Your assignment
The line that contains "[Add to Wishlist Rockstar" marks the end: retype the data below exactly from its first line through that line.

********

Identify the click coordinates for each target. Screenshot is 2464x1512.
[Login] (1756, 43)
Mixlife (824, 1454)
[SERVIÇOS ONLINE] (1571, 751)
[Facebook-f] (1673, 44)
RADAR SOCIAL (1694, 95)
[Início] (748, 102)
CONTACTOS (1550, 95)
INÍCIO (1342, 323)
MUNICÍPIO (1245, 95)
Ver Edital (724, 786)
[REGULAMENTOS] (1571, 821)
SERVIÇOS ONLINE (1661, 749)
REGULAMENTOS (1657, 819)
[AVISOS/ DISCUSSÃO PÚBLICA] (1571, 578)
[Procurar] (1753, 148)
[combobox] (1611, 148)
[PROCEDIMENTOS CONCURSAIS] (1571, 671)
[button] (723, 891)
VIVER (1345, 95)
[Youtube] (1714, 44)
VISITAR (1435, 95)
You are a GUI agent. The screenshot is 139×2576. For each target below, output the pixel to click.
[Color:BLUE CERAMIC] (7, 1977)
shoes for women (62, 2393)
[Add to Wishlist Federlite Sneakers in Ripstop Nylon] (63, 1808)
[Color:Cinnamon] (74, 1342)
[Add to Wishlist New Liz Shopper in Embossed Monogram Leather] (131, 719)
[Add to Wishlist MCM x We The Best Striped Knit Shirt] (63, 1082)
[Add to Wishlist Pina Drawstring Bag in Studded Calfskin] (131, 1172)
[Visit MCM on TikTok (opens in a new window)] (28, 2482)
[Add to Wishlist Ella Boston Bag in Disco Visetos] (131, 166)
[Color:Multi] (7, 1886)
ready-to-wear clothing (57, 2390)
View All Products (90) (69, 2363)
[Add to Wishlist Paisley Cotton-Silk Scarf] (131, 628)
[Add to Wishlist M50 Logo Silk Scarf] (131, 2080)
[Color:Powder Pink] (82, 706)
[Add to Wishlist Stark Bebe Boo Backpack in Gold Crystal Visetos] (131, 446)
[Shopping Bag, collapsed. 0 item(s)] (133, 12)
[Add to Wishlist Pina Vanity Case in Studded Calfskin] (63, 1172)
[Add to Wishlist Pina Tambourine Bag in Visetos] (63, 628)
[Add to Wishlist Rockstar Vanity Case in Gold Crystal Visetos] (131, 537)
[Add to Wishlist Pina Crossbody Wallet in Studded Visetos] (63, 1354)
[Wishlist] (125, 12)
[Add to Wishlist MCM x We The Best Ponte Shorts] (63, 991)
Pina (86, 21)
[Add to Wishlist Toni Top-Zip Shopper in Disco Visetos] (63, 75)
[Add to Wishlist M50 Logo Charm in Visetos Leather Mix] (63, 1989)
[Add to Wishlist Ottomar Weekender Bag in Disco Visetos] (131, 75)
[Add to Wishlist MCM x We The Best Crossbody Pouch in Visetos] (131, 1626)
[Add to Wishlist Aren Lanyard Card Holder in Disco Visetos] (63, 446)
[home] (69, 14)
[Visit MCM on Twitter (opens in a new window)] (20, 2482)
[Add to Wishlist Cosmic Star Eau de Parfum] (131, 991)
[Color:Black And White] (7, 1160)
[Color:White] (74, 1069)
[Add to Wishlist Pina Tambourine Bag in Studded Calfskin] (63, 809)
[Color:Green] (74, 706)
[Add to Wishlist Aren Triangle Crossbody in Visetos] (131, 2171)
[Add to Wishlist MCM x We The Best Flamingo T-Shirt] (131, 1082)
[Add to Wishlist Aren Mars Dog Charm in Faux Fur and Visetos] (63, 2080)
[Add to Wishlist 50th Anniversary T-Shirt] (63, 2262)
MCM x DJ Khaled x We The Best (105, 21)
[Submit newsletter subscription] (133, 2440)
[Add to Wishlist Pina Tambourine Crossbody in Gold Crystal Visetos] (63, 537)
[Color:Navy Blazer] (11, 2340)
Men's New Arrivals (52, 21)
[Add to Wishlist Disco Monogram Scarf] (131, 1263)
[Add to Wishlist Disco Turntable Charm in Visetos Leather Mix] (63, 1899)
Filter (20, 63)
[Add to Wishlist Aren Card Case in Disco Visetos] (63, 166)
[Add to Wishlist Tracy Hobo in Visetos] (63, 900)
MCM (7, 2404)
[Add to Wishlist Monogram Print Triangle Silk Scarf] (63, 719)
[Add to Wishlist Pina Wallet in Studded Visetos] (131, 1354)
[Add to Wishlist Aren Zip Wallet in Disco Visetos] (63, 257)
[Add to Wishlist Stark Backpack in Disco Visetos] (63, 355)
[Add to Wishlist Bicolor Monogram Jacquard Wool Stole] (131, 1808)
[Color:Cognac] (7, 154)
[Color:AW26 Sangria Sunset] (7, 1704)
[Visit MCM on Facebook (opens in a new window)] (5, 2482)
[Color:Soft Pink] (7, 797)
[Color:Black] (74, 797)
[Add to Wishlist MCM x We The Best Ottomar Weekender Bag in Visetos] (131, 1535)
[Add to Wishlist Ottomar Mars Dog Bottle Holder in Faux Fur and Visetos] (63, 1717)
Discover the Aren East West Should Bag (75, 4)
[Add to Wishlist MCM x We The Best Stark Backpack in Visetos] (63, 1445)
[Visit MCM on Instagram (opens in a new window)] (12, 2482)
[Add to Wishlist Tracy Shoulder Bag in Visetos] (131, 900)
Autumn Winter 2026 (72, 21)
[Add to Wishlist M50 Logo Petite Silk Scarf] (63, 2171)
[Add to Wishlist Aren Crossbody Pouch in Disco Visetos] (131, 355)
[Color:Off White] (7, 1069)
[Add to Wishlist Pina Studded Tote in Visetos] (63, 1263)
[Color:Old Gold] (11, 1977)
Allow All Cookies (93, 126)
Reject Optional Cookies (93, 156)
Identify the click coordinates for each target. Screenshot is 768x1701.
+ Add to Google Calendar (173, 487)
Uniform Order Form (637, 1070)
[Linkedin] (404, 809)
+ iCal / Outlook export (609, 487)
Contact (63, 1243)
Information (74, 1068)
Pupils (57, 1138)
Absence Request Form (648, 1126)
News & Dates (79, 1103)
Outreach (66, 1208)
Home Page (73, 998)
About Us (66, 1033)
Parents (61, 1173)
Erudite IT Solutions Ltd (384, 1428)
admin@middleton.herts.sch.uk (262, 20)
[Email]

********

Response to the exercise
Identify the click coordinates for each target. Screenshot is 2464x1512.
[Login] (1756, 43)
Mixlife (824, 1454)
[SERVIÇOS ONLINE] (1571, 751)
[Facebook-f] (1673, 44)
RADAR SOCIAL (1694, 95)
[Início] (748, 102)
CONTACTOS (1550, 95)
INÍCIO (1342, 323)
MUNICÍPIO (1245, 95)
Ver Edital (724, 786)
[REGULAMENTOS] (1571, 821)
SERVIÇOS ONLINE (1661, 749)
REGULAMENTOS (1657, 819)
[AVISOS/ DISCUSSÃO PÚBLICA] (1571, 578)
[Procurar] (1753, 148)
[combobox] (1611, 148)
[PROCEDIMENTOS CONCURSAIS] (1571, 671)
[button] (723, 891)
VIVER (1345, 95)
[Youtube] (1714, 44)
VISITAR (1435, 95)
You are a GUI agent. The screenshot is 139×2576. For each target below, output the pixel to click.
[Color:BLUE CERAMIC] (7, 1977)
shoes for women (62, 2393)
[Add to Wishlist Federlite Sneakers in Ripstop Nylon] (63, 1808)
[Color:Cinnamon] (74, 1342)
[Add to Wishlist New Liz Shopper in Embossed Monogram Leather] (131, 719)
[Add to Wishlist MCM x We The Best Striped Knit Shirt] (63, 1082)
[Add to Wishlist Pina Drawstring Bag in Studded Calfskin] (131, 1172)
[Visit MCM on TikTok (opens in a new window)] (28, 2482)
[Add to Wishlist Ella Boston Bag in Disco Visetos] (131, 166)
[Color:Multi] (7, 1886)
ready-to-wear clothing (57, 2390)
View All Products (90) (69, 2363)
[Add to Wishlist Paisley Cotton-Silk Scarf] (131, 628)
[Add to Wishlist M50 Logo Silk Scarf] (131, 2080)
[Color:Powder Pink] (82, 706)
[Add to Wishlist Stark Bebe Boo Backpack in Gold Crystal Visetos] (131, 446)
[Shopping Bag, collapsed. 0 item(s)] (133, 12)
[Add to Wishlist Pina Vanity Case in Studded Calfskin] (63, 1172)
[Add to Wishlist Pina Tambourine Bag in Visetos] (63, 628)
[Add to Wishlist Rockstar Vanity Case in Gold Crystal Visetos] (131, 537)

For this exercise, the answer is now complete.